◆ EXCERPTED DATA:
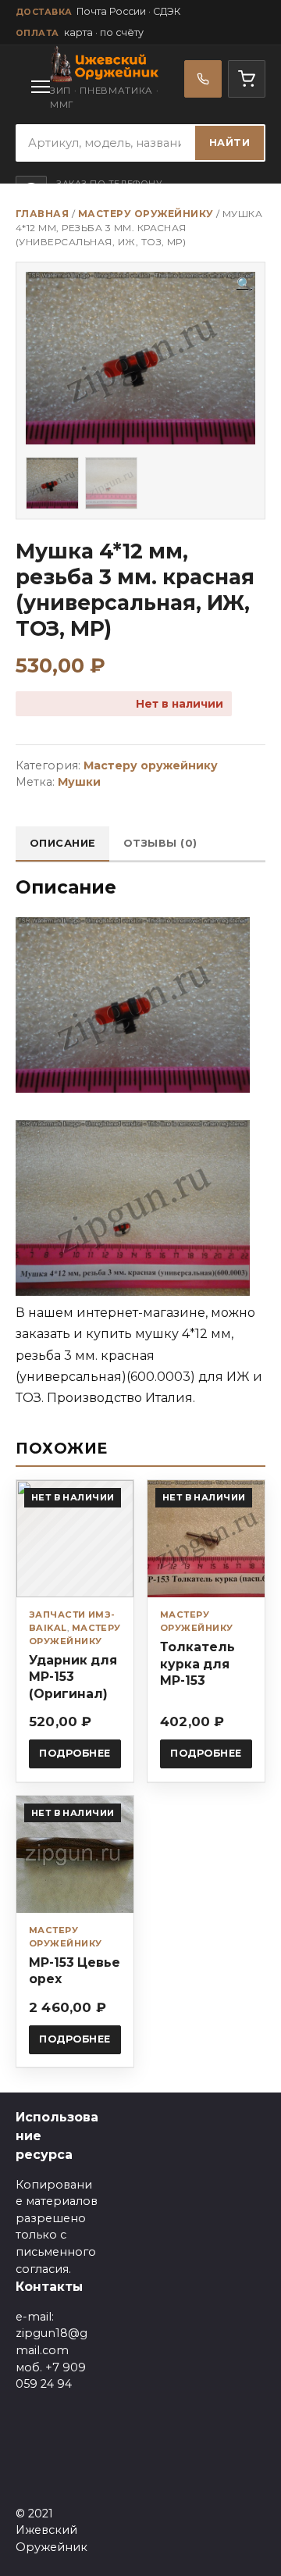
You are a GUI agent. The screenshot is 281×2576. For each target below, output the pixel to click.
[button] (244, 284)
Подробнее (75, 1753)
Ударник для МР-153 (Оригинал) (73, 1676)
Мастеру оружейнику (146, 213)
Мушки (79, 782)
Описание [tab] (63, 843)
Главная (42, 213)
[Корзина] (246, 79)
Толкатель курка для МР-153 (197, 1663)
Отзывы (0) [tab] (160, 843)
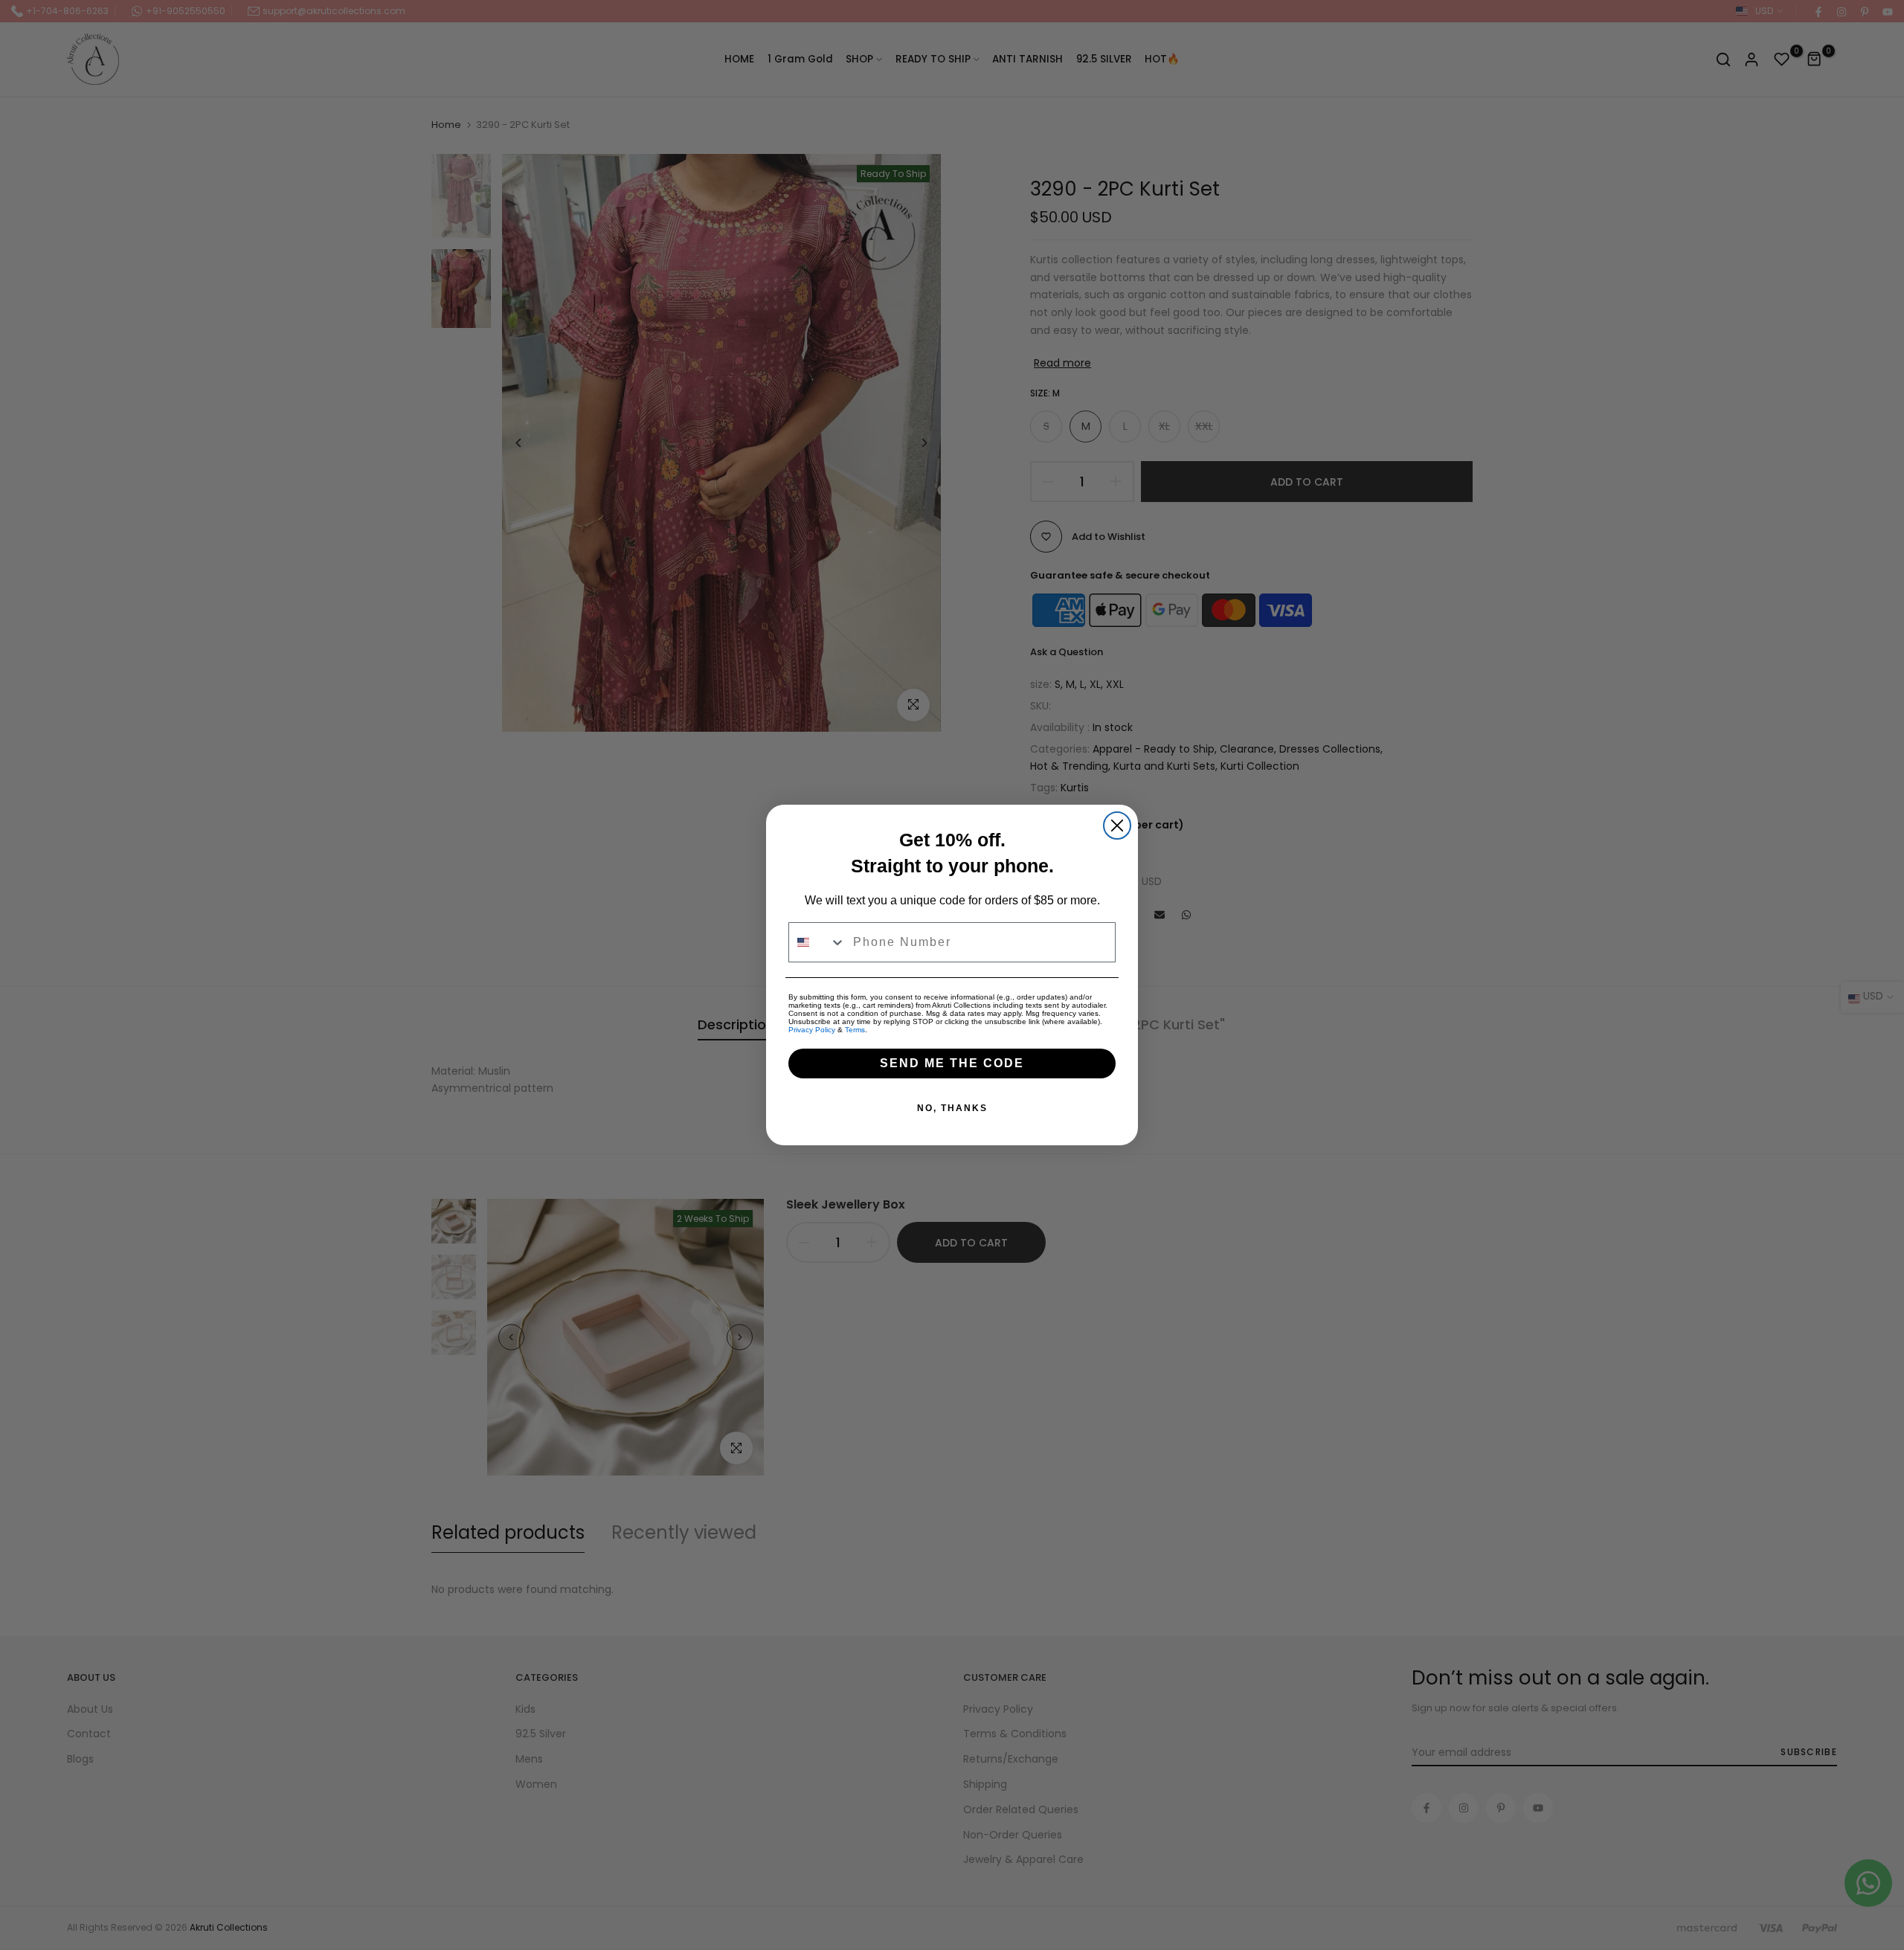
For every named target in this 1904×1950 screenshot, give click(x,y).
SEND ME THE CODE (952, 1063)
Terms (855, 1030)
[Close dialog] (1117, 825)
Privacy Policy (811, 1030)
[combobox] (817, 942)
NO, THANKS (952, 1108)
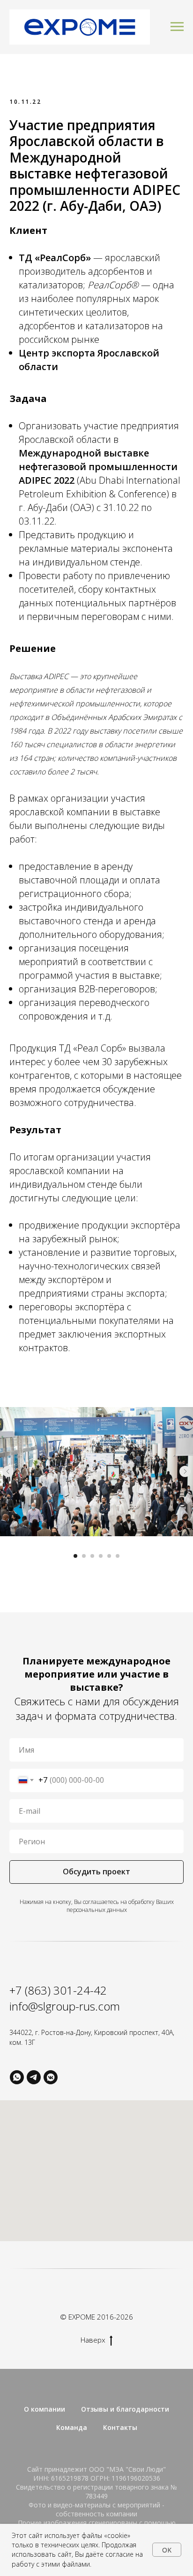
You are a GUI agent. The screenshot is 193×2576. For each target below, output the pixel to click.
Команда (71, 2427)
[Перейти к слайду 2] (84, 1556)
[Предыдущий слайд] (8, 1471)
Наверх (93, 2340)
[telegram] (34, 2077)
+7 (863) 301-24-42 (58, 1990)
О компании (44, 2409)
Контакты (120, 2427)
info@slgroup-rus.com (64, 2006)
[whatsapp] (17, 2077)
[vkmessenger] (51, 2077)
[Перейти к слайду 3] (92, 1556)
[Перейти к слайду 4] (101, 1556)
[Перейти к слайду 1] (75, 1556)
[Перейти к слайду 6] (117, 1556)
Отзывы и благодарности (125, 2409)
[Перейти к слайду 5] (109, 1556)
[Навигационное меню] (177, 26)
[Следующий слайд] (185, 1471)
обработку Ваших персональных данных (120, 1906)
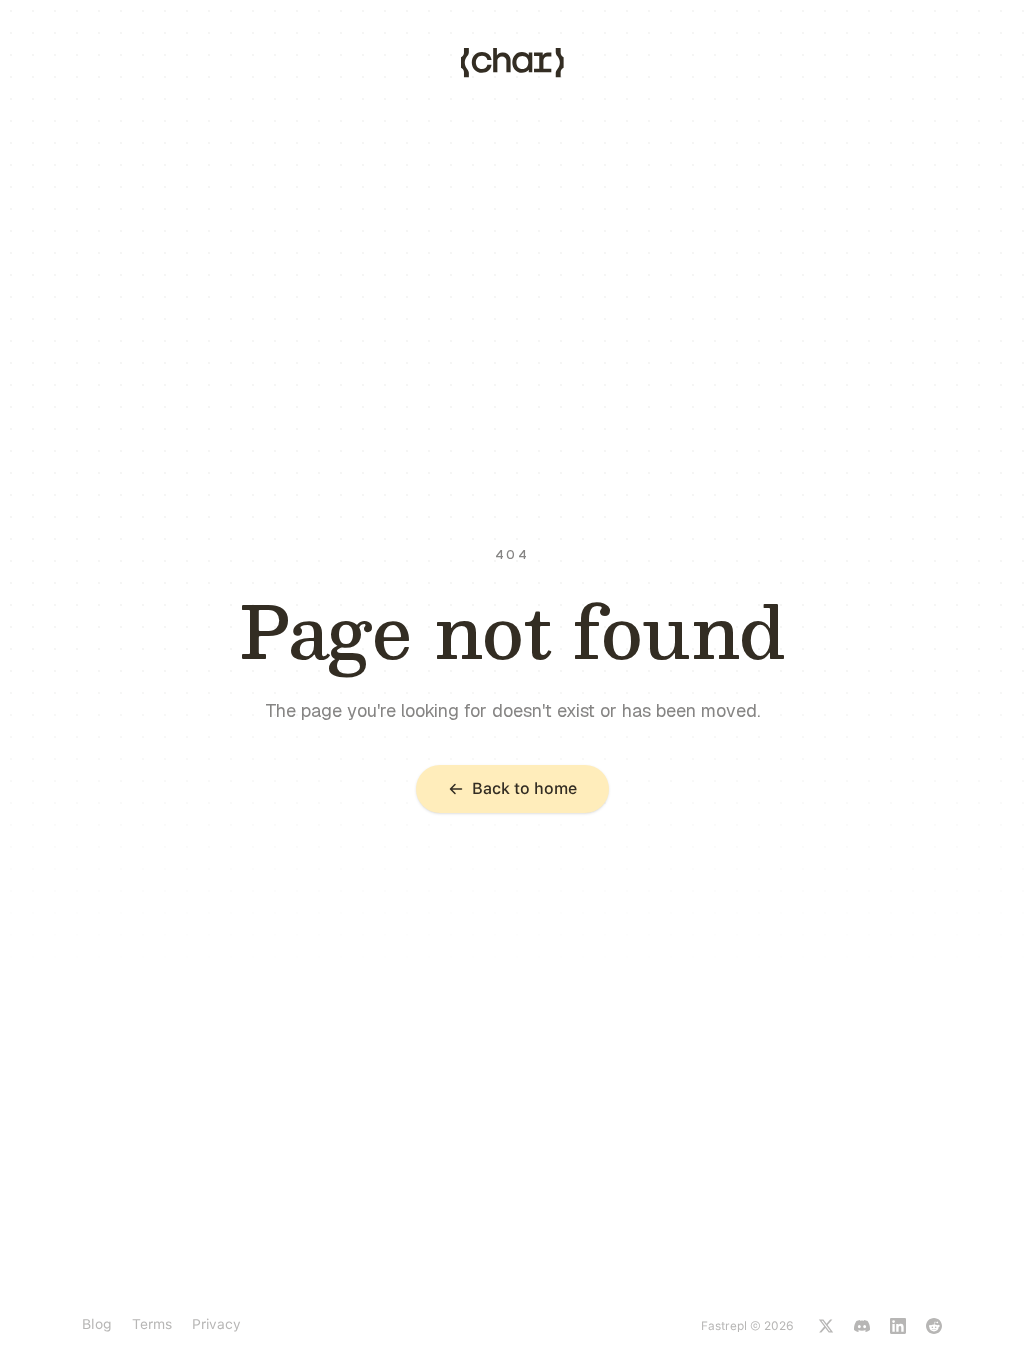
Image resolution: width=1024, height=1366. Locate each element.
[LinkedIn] (898, 1326)
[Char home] (512, 63)
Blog (97, 1324)
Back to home (524, 788)
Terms (152, 1324)
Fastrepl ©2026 (747, 1326)
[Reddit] (934, 1326)
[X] (826, 1326)
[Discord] (862, 1326)
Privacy (216, 1324)
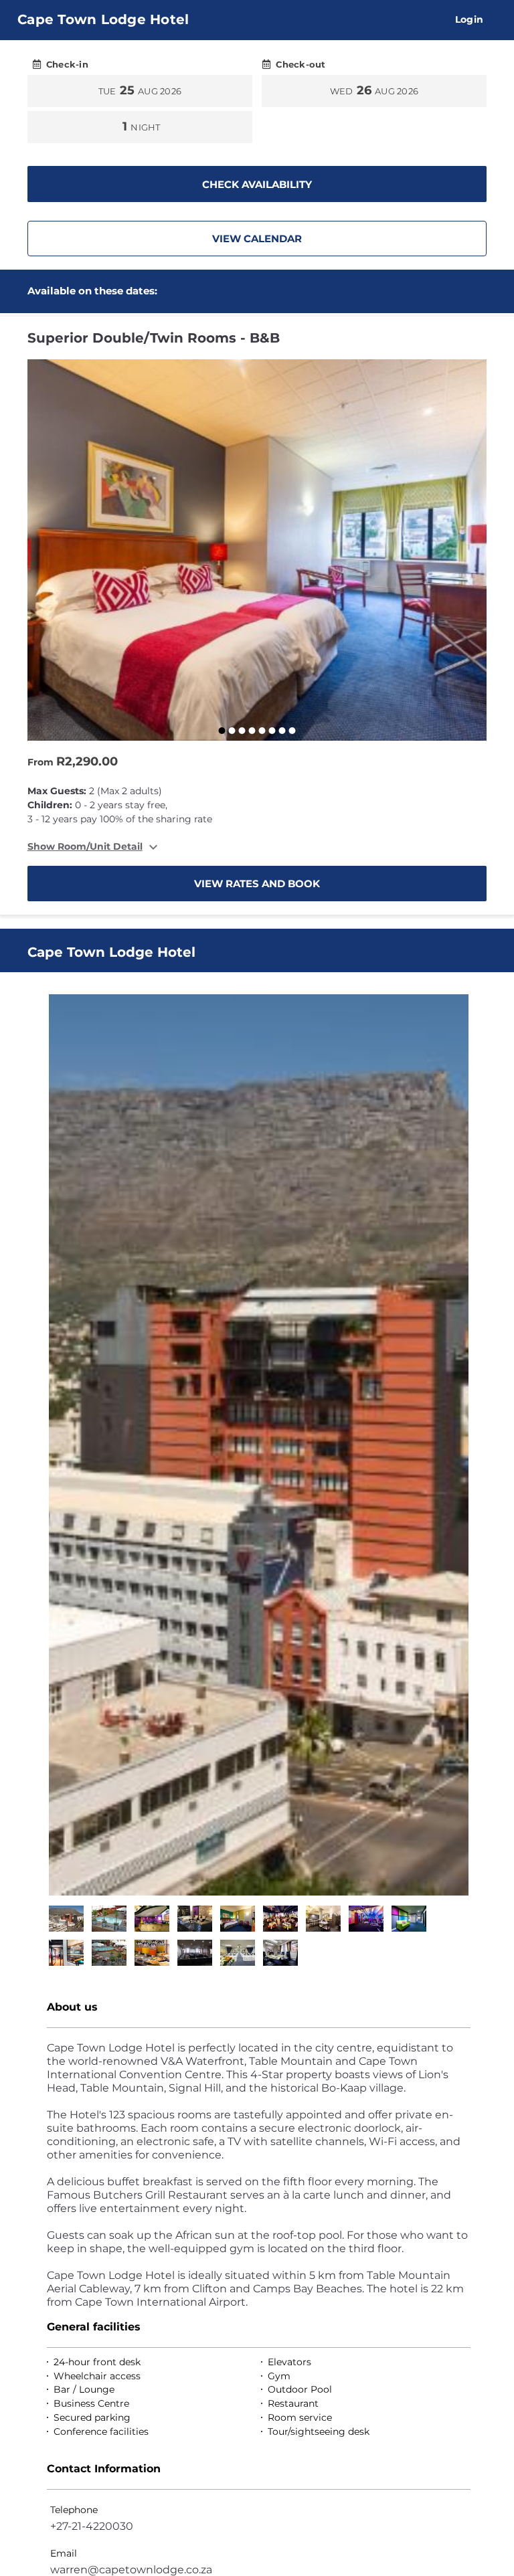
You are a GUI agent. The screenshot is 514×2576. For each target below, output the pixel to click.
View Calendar (257, 238)
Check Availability (257, 184)
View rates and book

◆ PROBLEM REQUIREMENTS:
Repeat the data exactly as given. Keep every picture out of the copy.

◆ RESPONSE:
You are a GUI agent. The screenshot is 281×2576. For each target below, output the pixel to click.
[button] (244, 284)
Подробнее (75, 1753)
Ударник для МР-153 (Оригинал) (73, 1676)
Мастеру оружейнику (146, 213)
Мушки (79, 782)
Описание [tab] (63, 843)
Главная (42, 213)
[Корзина] (246, 79)
Толкатель курка для МР-153 (197, 1663)
Отзывы (0) [tab] (160, 843)
For every named target in this 1904×1950 screenshot, give click(x,y).
SEND ME THE CODE (952, 1063)
Terms (855, 1030)
[Close dialog] (1117, 825)
Privacy Policy (811, 1030)
[combobox] (817, 942)
NO, THANKS (952, 1108)
You are a GUI agent. The screenshot is 193×2576. For each target below, output the pixel to click.
Команда (71, 2427)
[Перейти к слайду 2] (84, 1556)
[Предыдущий слайд] (8, 1471)
Наверх (93, 2340)
[telegram] (34, 2077)
+7 (863) 301-24-42 (58, 1990)
О компании (44, 2409)
Контакты (120, 2427)
info@slgroup-rus.com (64, 2006)
[whatsapp] (17, 2077)
[vkmessenger] (51, 2077)
[Перейти к слайду 3] (92, 1556)
[Перейти к слайду 4] (101, 1556)
[Перейти к слайду 1] (75, 1556)
[Перейти к слайду 6] (117, 1556)
Отзывы и благодарности (125, 2409)
[Перейти к слайду 5] (109, 1556)
[Навигационное меню] (177, 26)
[Следующий слайд] (185, 1471)
обработку Ваших персональных данных (120, 1906)
Image resolution: width=1024, height=1366. Locate each element.
[LinkedIn] (898, 1326)
[Char home] (512, 63)
Blog (97, 1324)
Back to home (524, 788)
Terms (152, 1324)
Fastrepl ©2026 (747, 1326)
[Reddit] (934, 1326)
[X] (826, 1326)
[Discord] (862, 1326)
Privacy (216, 1324)
You are a GUI agent. The screenshot is 514×2576. For each target below, output the pixel to click.
View Calendar (257, 238)
Check Availability (257, 184)
View rates and book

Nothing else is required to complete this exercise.